Subject:Re: Contracting/Freelancing question: what is billable? From:Laura Praderio Lynn <lpraderio -at- alpineclimbs -dot- com> To:Tracey Bean <traceybean -at- verizon -dot- net> Date:Fri, 08 Aug 2008 12:36:31 -0600
it seems you have everything in order, except you need to discuss items
#1 (flare learning curving)and #2 (CSS use), and #3 (charging for travel
time) with the client. i would negotiate with them and keep all
communications open; the worst your new boss could say is no. then you
have to decide if this 1099 contract is still viable for you.
Tracey Bean wrote:
> Hi all -- I'm sure this has come up before, but I've not been able to
> find anything recent in the archives.
> I'm doing some freelance work at the moment. I'm puzzled as to which
> activities are billable and which are not. The client has not
> specified anything -- they're a small company. Most of the people on
> the project are contracting, on site, through agencies. I'm a 1099
> employee, working off site.
> When I've contracted as a W-2 employee at a client site through an
> agency, I did whatever the client had me do -- learn applications,
> edit, write, attend meetings, wash the manager's car... okay, not that
> one. Anything I did for them was billable.

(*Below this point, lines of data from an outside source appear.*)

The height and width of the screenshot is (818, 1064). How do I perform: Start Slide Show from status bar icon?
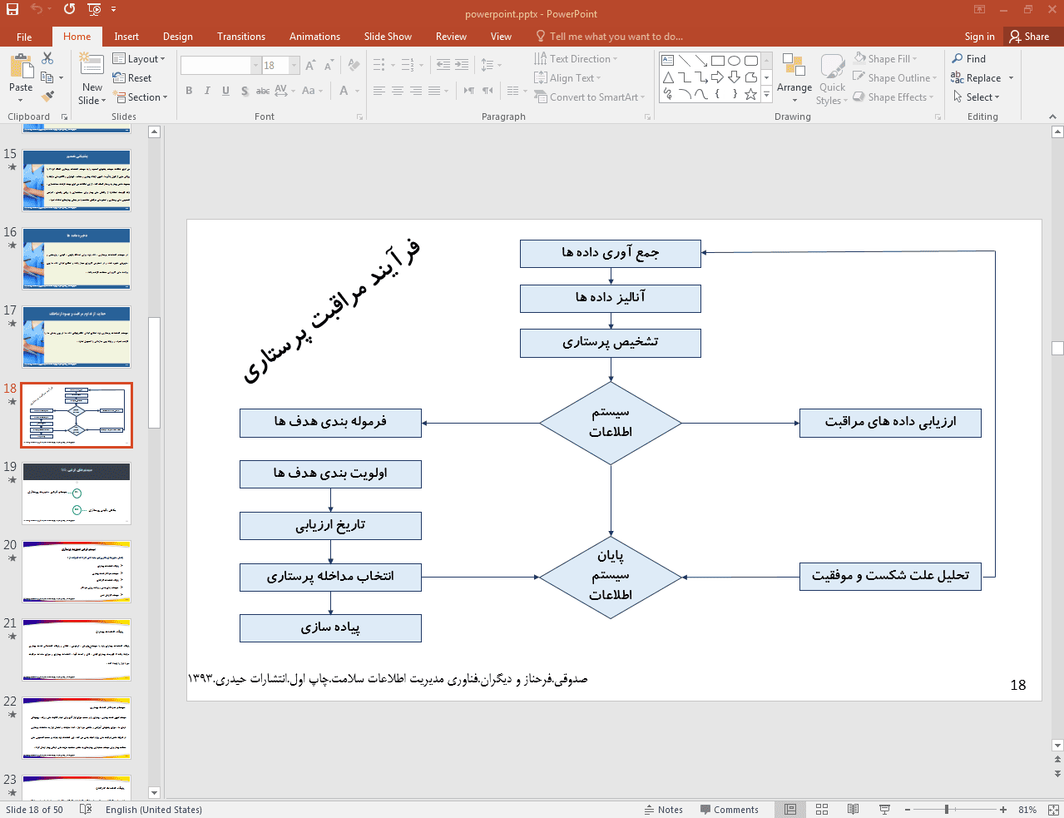(x=884, y=809)
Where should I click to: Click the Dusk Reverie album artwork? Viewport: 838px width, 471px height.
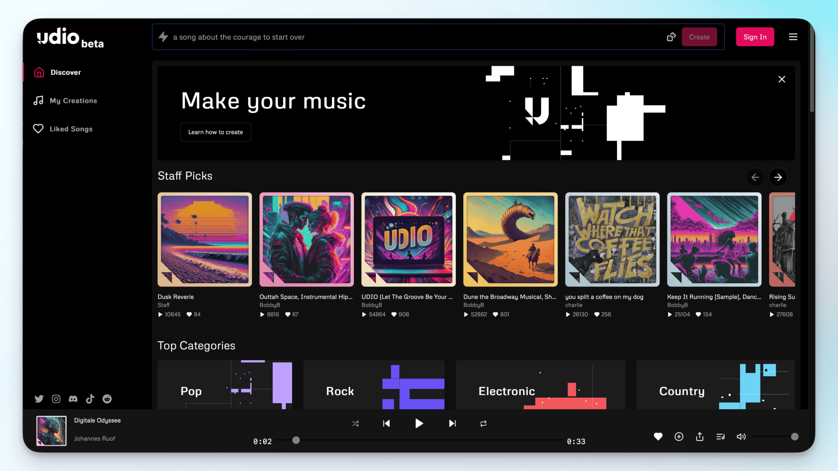204,240
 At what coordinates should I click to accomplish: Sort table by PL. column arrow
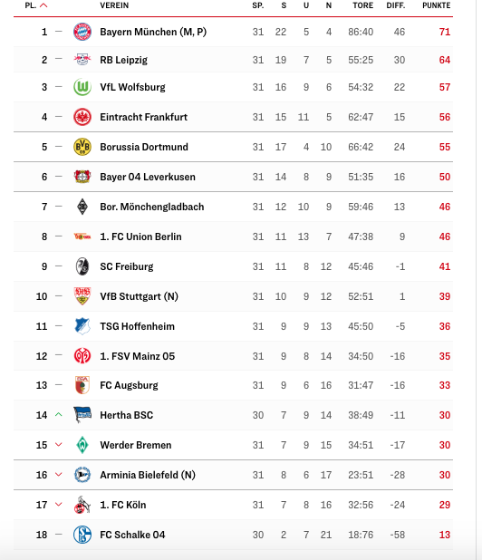click(x=43, y=5)
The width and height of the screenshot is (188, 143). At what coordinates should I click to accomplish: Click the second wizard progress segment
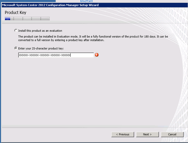[18, 19]
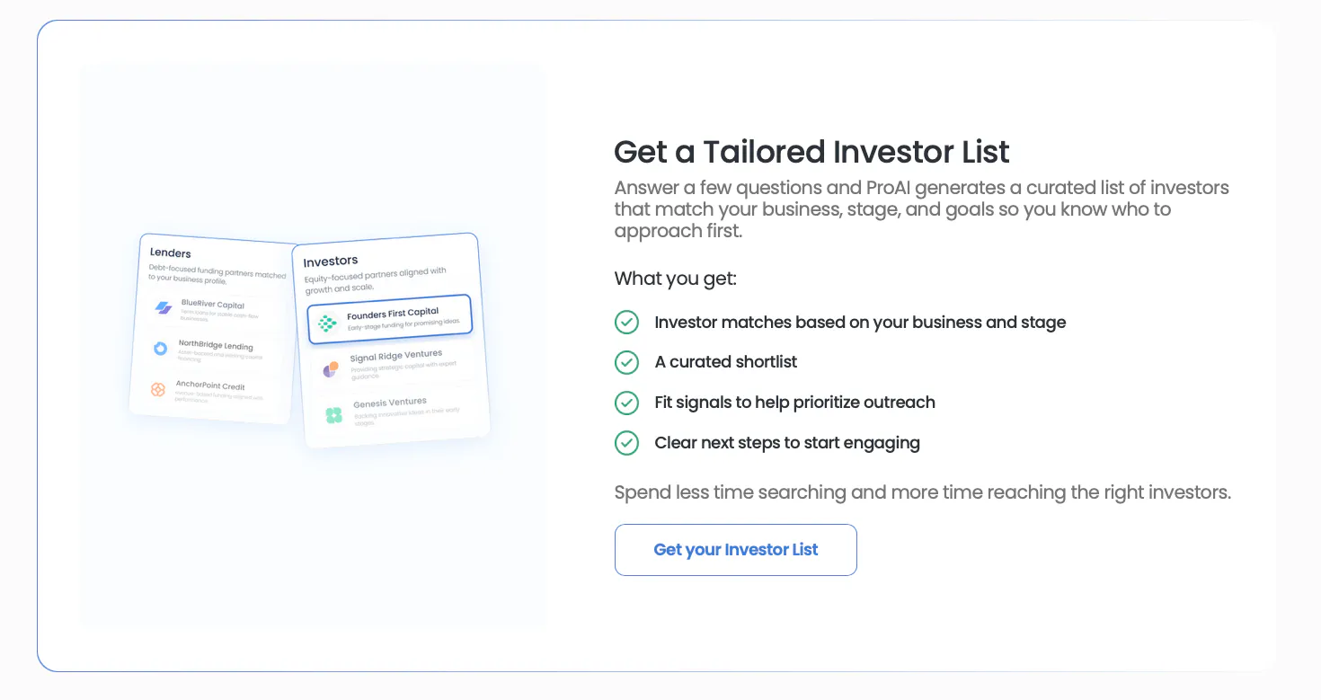Click the Founders First Capital logo icon
The height and width of the screenshot is (700, 1321).
(x=328, y=323)
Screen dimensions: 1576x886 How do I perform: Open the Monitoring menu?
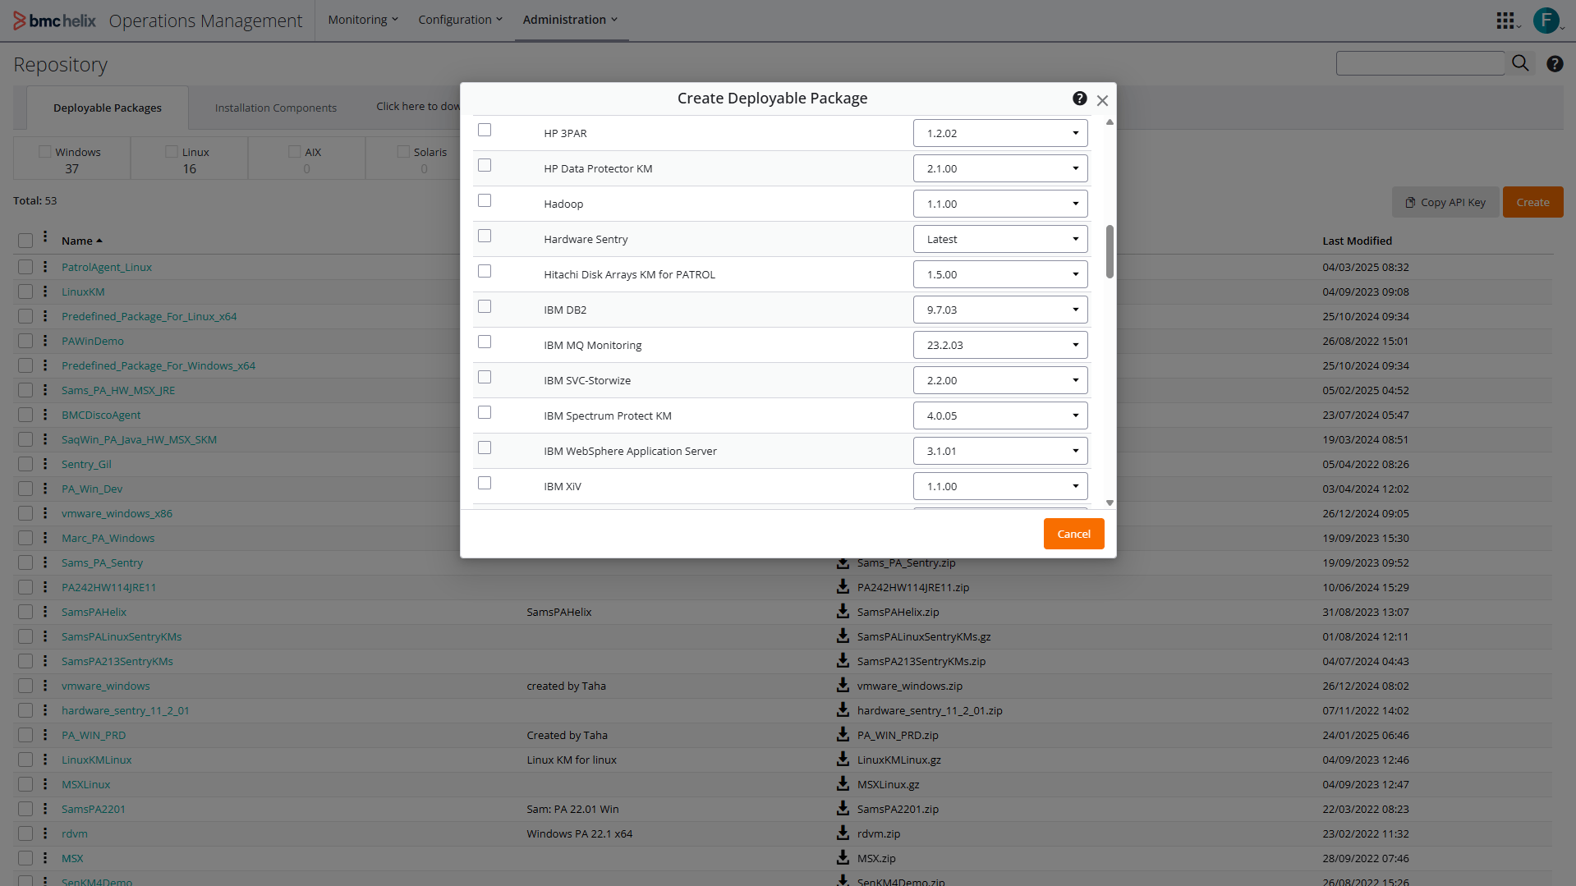(x=362, y=20)
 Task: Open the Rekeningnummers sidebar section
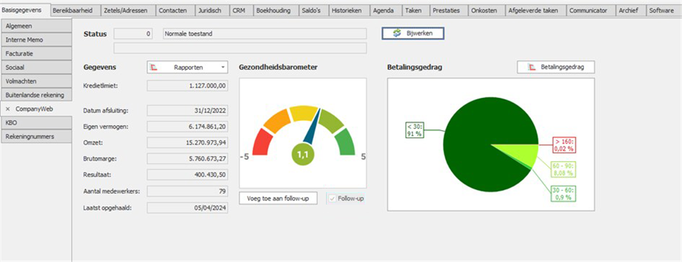35,136
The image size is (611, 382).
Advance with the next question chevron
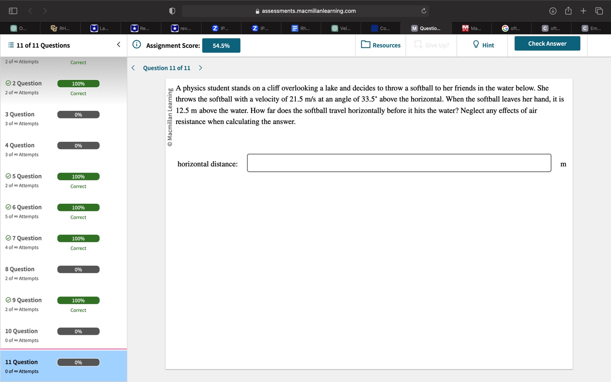200,67
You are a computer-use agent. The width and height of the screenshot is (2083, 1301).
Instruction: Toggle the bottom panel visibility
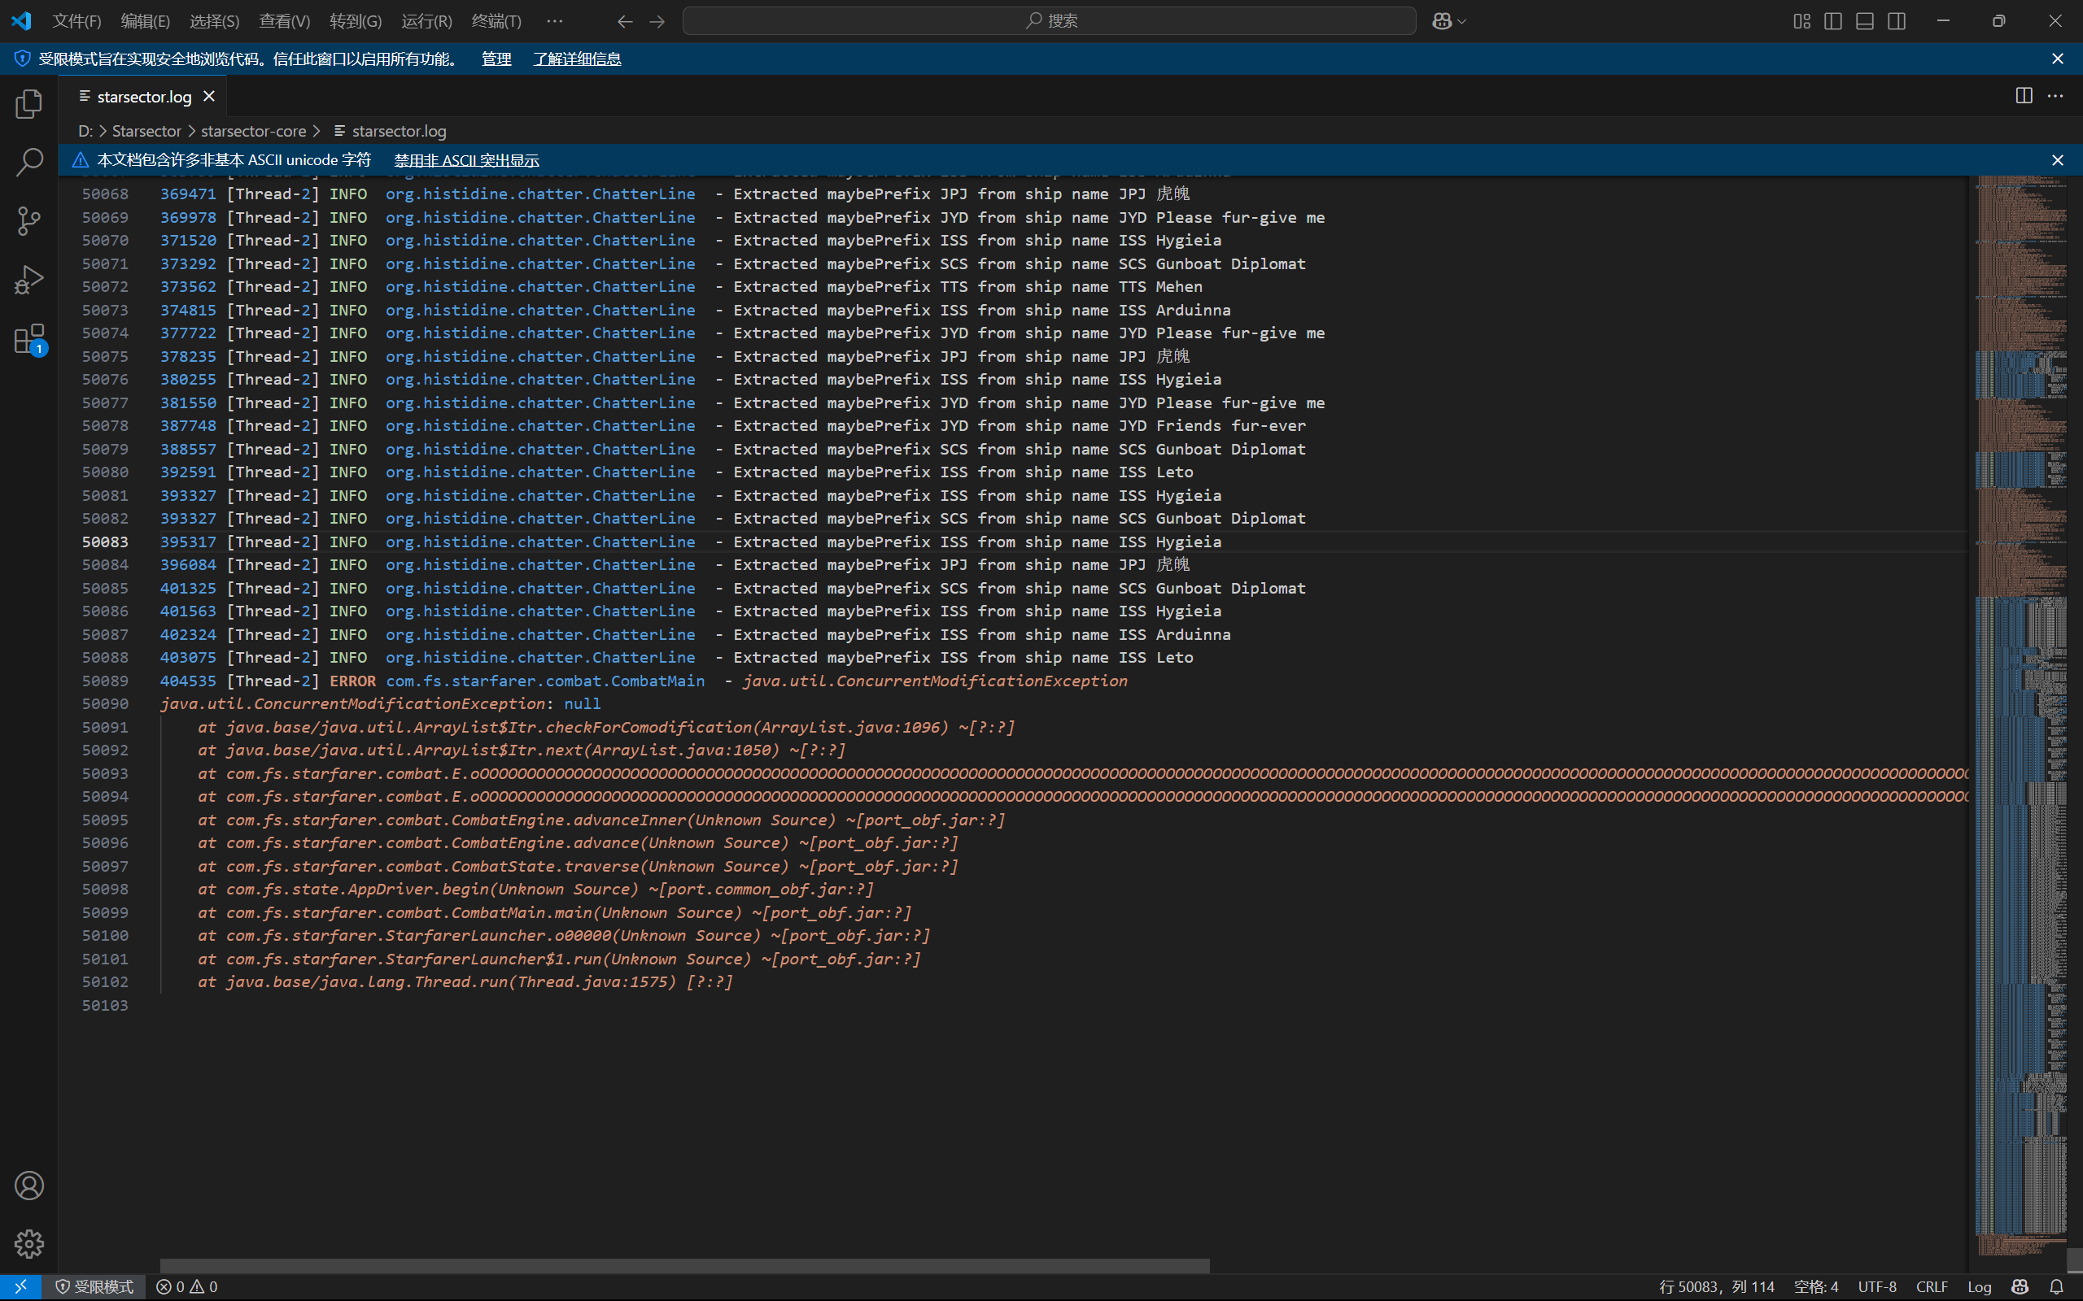(x=1864, y=21)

> The first thing the client wanted me to do was to help them select a
> help authoring tool. We agreed what I would do, I did it, I billed
> them, they paid me. So far, so good. Their on-site agency contractor
> has since left the project. I was asked to take over the writing
> duties, create the help, the printed doc, the whole shebang.
> I am confident that these activities are billable:
> -- learning their application (in order to document it, not to get a
> job using it, obviously)
> -- creating the various requested deliverables: researching, writing,
> soliciting/incorporating feedback... all the "normal" production
> -- participating in teleconferences
> -- attending on-site meetings
> What I'm unsure about:
> 1. Time spent learning Flare
> 2. Time spent learning CSS well enough to work with Flare
> The client knows that I did not know how to use Flare. Even though I
> recommended it to them, I am not an expert in its use. (I could write
> a short store, at the very least, on the inherent illogic in this
> situation, truly, I could. However, it is what it is.)
> So is the time I spend learning to use the tool billable, given that
> they knew going in that I would have to learn it?
> 3. Time spent traveling to on-site meetings (over an hour each way;
> hasn't happened yet, but we've talked about the possibility)
> Is there a standard approach to travel time?